Introduced in 10 cities, Reclaiming Futures is a
five-year initiative funded by the Robert Wood Johnson Foundation in
response to the "treatment gap" that occurs when an increasingly
drug-dependent teen winds up in trouble with the law. The gap is more
like a canyon: Four out of five teen arrests involve the use of drugs or
alcohol, while 80 percent receive no treatment for the problem that got
them there. By far, the majority of youths in residential treatment are
sent there through the criminal justice system. Even then, parents have
to shoulder a huge part of the financial burden.
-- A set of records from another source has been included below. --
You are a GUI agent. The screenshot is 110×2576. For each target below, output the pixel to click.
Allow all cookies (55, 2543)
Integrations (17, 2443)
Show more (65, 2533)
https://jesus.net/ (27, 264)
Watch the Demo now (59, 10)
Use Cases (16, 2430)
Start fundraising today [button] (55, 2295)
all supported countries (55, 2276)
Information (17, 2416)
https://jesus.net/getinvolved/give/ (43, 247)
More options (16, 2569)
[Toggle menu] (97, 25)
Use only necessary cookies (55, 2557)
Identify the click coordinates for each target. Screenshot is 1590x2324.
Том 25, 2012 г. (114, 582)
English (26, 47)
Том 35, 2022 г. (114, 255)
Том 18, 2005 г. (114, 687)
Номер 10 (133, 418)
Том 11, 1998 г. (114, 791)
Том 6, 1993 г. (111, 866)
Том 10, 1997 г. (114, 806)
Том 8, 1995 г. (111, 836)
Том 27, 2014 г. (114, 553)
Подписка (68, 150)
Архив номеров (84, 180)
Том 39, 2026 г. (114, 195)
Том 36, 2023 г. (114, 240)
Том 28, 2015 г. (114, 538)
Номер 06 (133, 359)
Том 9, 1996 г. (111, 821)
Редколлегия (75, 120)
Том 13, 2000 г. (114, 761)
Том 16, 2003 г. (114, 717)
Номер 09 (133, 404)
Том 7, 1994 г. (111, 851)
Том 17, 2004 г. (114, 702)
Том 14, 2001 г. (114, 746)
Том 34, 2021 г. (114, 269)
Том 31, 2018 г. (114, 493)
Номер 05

For those who can get to private treatment, many youth
programs are now moving away from the classic 12-Step model, as embodied
by Alcoholics Anonymous (AA) and Narcotics Anonymous (NA). A
philosophical split has emerged in the treatment community, with some
on-the-ground programs endorsing alternatives to 12-Step and its
insistence on total abstinence. "Many treatment programs are using new
evidence-based practices that meet youth where they are with their
current substance abuse and help them make a decision what they're going
to do about it," says Randy Muck, lead public health adviser for
Adolescent Treatment Programs at the federal Substance Abuse & Mental
Health Services Administration.
Many experts argue that the language of 12-Step
programs, with their starting point of sobriety, grew out of a
therapeutic model aimed at adult males. Its requisite call to a "higher
power" is often a major sticking point with teens who, in the words of
one probation officer, often "think they are the higher authority." "For
years, the problem we've encountered is that treatment for kids is
basically treatment for adults repackaged," says Scott Reiner, program
development manager in the Virginia Department of Juvenile Justice.
Small wonder, then, that an 11-year-old girl like
Sarah could be told to come back for treatment when she turned 14. Sarah
now takes classes at The New School, an alternative high school largely
comprising former gang members and drug addicts in Watsonville, Calif.,
that offers some services you won't find at your typical high school --
including rides to nearby AA and NA meetings, after-school 12-Step
classes, routine urine testing and a dog that comes in to sniff
backpacks a few times a year. "I'd run away from a group home and no one
knew where I was for a month. One day I came home and my niece asked me,
'Are you going back to jail?' That made me feel really bad because she
was only 6 years old. "I saw my niece going through the same exact thing
I went through. Fighting with her mom, her mom always hitting her,"
Sarah says. "And I thought, how am I going to help her if I don't stop?"